Reportage: Karstadt empfängt Berggruen

Berlin (dpa) - Der Retter kommt über die Rolltreppe. Als Nicolas Berggruen die sechste Etage des Karstadt-Hauses am Kurfürstendamm in Berlin betritt, springen wartende Mitarbeiter auf, klatschen Beifall.

Der Investor präsentiert sich seinen künftigen Angestellten am Freitagmittag zurückhaltend, fast schüchtern. «Ich bin irrsinnig glücklich, dass ich dabei bin», sagt er und hält die Hände hinter dem Rücken verschränkt, während er an seinen Fingernägeln spielt.

Schon bevor der 49-Jährige mit Bundesarbeitsministerin Ursula von der Leyen (CDU) und Insolvenzverwalter Klaus Hubert Görg die Botschaft der geglückten Übernahme überbringt, fallen sich Verkäuferinnen in die Arme. Im hauseigenen Restaurant wird ein Rollwagen mit Sektgläsern herangeschoben. Die Nachricht, dass der Weg für die Rettung frei ist, hat längst die Runde gemacht. «Es war eine so große Anspannung. Dieses Hin und Her über ein Jahr», sagt Markus Wechselmann aus der Elektroabteilung. «Das ist sehr erleichternd für alle.»

Trotz Dreitagebart, lässig aufgeknöpftem weißen Hemd und Sonnenbrille in der Hand wirkt Berggruen hingegen leicht angespannt. Nur für kurze Momente strahlt er, wenn er über das «New beginning» der insolventen Warenhauskette spricht. Warum es für den Deutsch- Amerikaner gerade Karstadt sein sollte? «Challenge», sagt er: Herausforderung. «Ein Unternehmen, das mit Konsumenten zu tun hat, muss sich erneuern, erfrischen, und man muss den Kunden etwas geben, das richtig ein Erlebnis ist.»

Bereits die Rettung wird zum Event. Erst gut eine Stunde zuvor, um 11.20 Uhr trudeln die letzten benötigten Dokumente ein, wie Görg berichtet.

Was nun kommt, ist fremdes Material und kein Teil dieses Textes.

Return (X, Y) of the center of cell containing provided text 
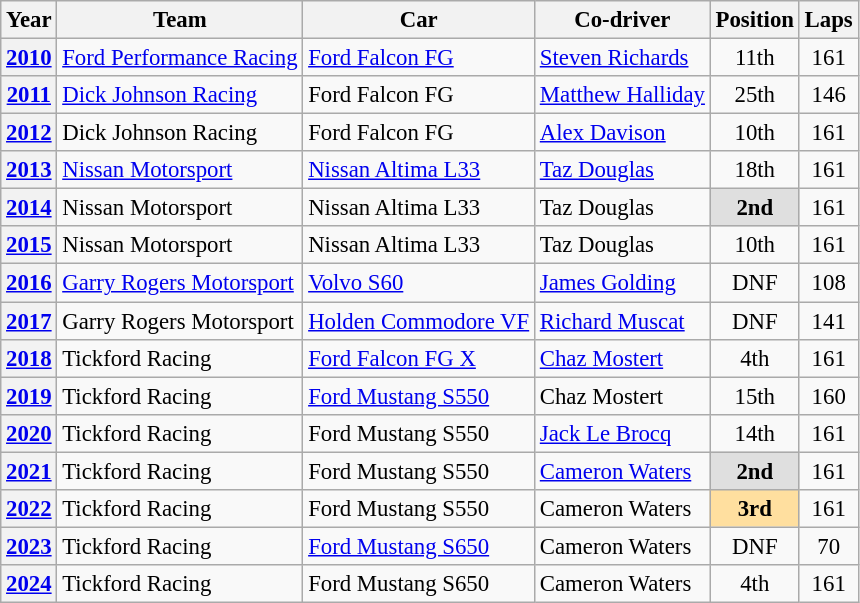
Laps (828, 20)
Position (754, 20)
2019 (29, 396)
Co-driver (622, 20)
Year (29, 20)
2018 (29, 358)
2023 (29, 546)
146 (828, 95)
3rd (754, 509)
2010 (29, 58)
2016 (29, 283)
Steven Richards (622, 58)
2020 (29, 433)
Richard Muscat (622, 321)
Ford Falcon FG X (419, 358)
2014 (29, 208)
108 (828, 283)
Holden Commodore VF (419, 321)
2017 (29, 321)
2024 (29, 584)
18th (754, 170)
2021 (29, 471)
Team (180, 20)
Jack Le Brocq (622, 433)
Car (419, 20)
Ford Performance Racing (180, 58)
15th (754, 396)
Matthew Halliday (622, 95)
2012 (29, 133)
14th (754, 433)
2011 (29, 95)
141 (828, 321)
2013 (29, 170)
James Golding (622, 283)
70 (828, 546)
Alex Davison (622, 133)
25th (754, 95)
Volvo S60 (419, 283)
2022 (29, 509)
11th (754, 58)
160 (828, 396)
2015 (29, 245)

Am Vorabend hatten er und Berggruen bis in die Nacht im Untergeschoss des Hauses vor der Lebensmittelabteilung gewartet, doch die ersehnten Unterschriften ließen vorerst auf sich warten. Auch von der Leyen stieß dazu, begleitet von Ex-Werbemanager Thomas Heilmann, der als Vermittler zwischen den Parteien hin- und hertelefonierte.

Am Freitag kommen die Beteiligten wieder, fahren diesmal ganz nach oben und verkünden den Erfolg. Auch einige Schaulustige blicken für die Bekanntgabe der Rettung im Kundenrestaurant (Angebot: Pfeffersteak vom Grill für 8,95 Euro) kurz von ihrem Essen auf.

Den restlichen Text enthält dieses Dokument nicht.